Integration with Amazon S3

One Star

Integration with Amazon S3

Hello,
I am using Amazon's cloud based services:EC2(elastic compute cloud), Redshift and S3(simple storage service) for hosting a data warehouse. In order to carry out this process, I am using Talend Load Jobs which would be used to transfer the files from FTP to Redshift via a three way process:
i) Fetching of data from FTP and downloading it to EC2
ii) Uploading the data to S3 from EC2
iii) Loading data from S3 to Redshift tables
While executing the Talend Load Job, I found out that step i) is executing normally and correspondingly the files are successfully downloaded to EC2 but step ii) is not executed successfully. The error log displays an error stating that "a region must be specified --region or specifying the region in a configuration file or as an environment variable."
The detailed error log is mentioned below:
A region must be specified --region or specifying the region
in a configuration file or as an environment variable.
Alternately, an endpoint can be specified with --endpoint-url
Exception in component tRedshiftRow_1
org.postgresql.util.PSQLException: ERROR: The specified S3 prefix 'Acxiom/adv_oli_20140910.dat' does not exist
  Detail:
  -----------------------------------------------
  error:  The specified S3 prefix 'Acxiom/adv_oli_20140910.dat' does not exist
  code:      8001
  context:  
  query:     226570
  location:  s3_utility.cpp:545
  process:   padbmaster
  -----------------------------------------------
    at org.postgresql.core.v3.QueryExecutorImpl.receiveErrorResponse(QueryExecutorImpl.java:2096)
    at org.postgresql.core.v3.QueryExecutorImpl.processResults(QueryExecutorImpl.java:1829)
    at org.postgresql.core.v3.QueryExecutorImpl.execute(QueryExecutorImpl.java:257)
    at org.postgresql.jdbc2.AbstractJdbc2Statement.execute(AbstractJdbc2Statement.java:510)
    at org.postgresql.jdbc2.AbstractJdbc2Statement.executeWithFlags(AbstractJdbc2Statement.java:372)
    at org.postgresql.jdbc2.AbstractJdbc2Statement.execute(AbstractJdbc2Statement.java:364)
    at talend_jobs.dup_adv_oli_load_with_error_catching_0_1.Dup_adv_oli_Load_with_error_catching.tRedshiftRow_1Process(Dup_adv_oli_Load_with_error_catching.java:2313)
disconnected
    at talend_jobs.dup_adv_oli_load_with_error_catching_0_1.Dup_adv_oli_Load_with_error_catching.tSystem_1Process(Dup_adv_oli_Load_with_error_catching.java:2199)
    at talend_jobs.dup_adv_oli_load_with_error_catching_0_1.Dup_adv_oli_Load_with_error_catching.tSystem_5Process(Dup_adv_oli_Load_with_error_catching.java:2008)
    at talend_jobs.dup_adv_oli_load_with_error_catching_0_1.Dup_adv_oli_Load_with_error_catching.runJobInTOS(Dup_adv_oli_Load_with_error_catching.java:3442)
    at talend_jobs.dup_adv_oli_load_with_error_catching_0_1.Dup_adv_oli_Load_with_error_catching.main(Dup_adv_oli_Load_with_error_catching.java:3290)
adv_oli_20140910.dat is the name of the file to be transferred from EC2 to S3, and
talend_jobs.dup_adv_oli_load_with_error_catching_0_1 is the name of the Talend 'Load' Job.

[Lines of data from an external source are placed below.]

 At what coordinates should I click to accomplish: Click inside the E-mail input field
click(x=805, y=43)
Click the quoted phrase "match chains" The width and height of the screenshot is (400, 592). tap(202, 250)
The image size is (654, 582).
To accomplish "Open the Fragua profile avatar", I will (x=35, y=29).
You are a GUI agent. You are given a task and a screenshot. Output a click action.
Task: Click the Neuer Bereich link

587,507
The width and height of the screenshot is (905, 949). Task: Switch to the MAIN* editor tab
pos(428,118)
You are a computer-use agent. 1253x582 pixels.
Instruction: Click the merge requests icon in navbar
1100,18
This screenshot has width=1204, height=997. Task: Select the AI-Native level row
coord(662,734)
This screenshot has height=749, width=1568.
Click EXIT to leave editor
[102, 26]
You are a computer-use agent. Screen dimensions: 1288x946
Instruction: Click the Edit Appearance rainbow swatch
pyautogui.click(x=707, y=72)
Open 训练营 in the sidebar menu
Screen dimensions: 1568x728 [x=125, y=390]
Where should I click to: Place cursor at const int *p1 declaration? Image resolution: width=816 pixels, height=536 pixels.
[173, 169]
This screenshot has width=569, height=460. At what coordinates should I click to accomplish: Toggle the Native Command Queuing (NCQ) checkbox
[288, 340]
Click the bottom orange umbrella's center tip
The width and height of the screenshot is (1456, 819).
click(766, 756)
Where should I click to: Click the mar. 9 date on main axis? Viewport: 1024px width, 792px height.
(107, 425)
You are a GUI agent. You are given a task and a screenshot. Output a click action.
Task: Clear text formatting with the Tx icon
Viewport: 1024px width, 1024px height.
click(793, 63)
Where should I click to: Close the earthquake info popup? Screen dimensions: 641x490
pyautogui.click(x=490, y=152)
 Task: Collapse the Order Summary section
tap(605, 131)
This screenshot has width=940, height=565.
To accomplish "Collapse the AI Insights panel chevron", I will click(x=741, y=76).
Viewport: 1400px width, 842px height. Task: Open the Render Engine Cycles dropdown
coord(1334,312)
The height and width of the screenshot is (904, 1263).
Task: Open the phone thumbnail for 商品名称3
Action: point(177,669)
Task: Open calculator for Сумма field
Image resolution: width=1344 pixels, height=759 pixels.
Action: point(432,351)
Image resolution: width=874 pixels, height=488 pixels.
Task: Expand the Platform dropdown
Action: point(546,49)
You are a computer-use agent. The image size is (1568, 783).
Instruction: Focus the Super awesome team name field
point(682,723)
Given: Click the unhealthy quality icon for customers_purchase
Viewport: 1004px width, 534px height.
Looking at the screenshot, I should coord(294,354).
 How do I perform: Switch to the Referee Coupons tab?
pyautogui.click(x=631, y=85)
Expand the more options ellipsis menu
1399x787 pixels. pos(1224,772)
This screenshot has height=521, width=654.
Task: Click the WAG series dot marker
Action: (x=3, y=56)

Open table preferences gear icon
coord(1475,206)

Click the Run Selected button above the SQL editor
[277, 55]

Any help would be highly appreciated.
Thanks,
Shobhit
Four Stars

Re: Integration with Amazon S3

Hi Shibhit,
Can you show the job design? Not sure how you are using tRedshiftRow_1 component for loading data into Redshift? 
Please check example scenario for loading data into redshift
https://help.talend.com/pages/viewpage.action?pageId=19426484#tredshiftinputscenario
Please elaborate more on design side.
Thanks
Vaibhav
One Star

Re: Integration with Amazon S3

Hi Vaibhav,
Please find attached the screenshot of the job design.

 
One Star

Re: Integration with Amazon S3

PFA
Four Stars

Re: Integration with Amazon S3

I think here is an issue. S3 is a file storage... tRedShiftRow fires query on database... How you are reading a file using a query? can you show the query which reads file from S3 and inserts data into the redshift?... please look at following scenario...
https://help.talend.com/pages/viewpage.action?pageId=19426484#tredshiftinputscenario
I think you need to download the file to local drive and then insert into the redshift... 
Please let me know if I have understood differently.
Thanks
Vaibhav
One Star

Re: Integration with Amazon S3

The files in raw format are being picked up from the FTP and put on S3 using tsystem_5 component in the screenshot shown. This component downloads the file from FTP to EC2.
The second component copies the data from EC2 to S3 using cp Utility component.
The third component copies the data from S3 to Redshift using the following query for a fixed width raw file:
"create table phase2.adv_oli_increment_raw_temp as select top 1 * from phase2.adv_oli_increment_raw_2;
copy phase2.adv_oli_increment_raw_temp from 's3://WoltersKluwerHealthMR/Acxiom/adv_oli_"+TalendDate.getDate("CCYYMMDD")+".dat' CREDENTIALS '' 
 COMPUPDATE ON ACCEPTINVCHARS MAXERROR AS 50 REMOVEQUOTES TRUNCATECOLUMNS;
"

Thanks,
Shobhit
Four Stars

Re: Integration with Amazon S3

Ok great.. As per error, following path prefix does not exists...
The specified S3 prefix 'Acxiom/adv_oli_20140910.dat' does not exist
Whether the bucket and the prefix exists in the S3? can you check manually? If it exists, then use print statement to check the query...
And test the query using DB client

Vaibhav
Six Stars

Re: Integration with Amazon S3

@Shobhit_G

I would like to know, where is the Talend installed? I also have the same requirement. It will help me. Is it on EC2 instance?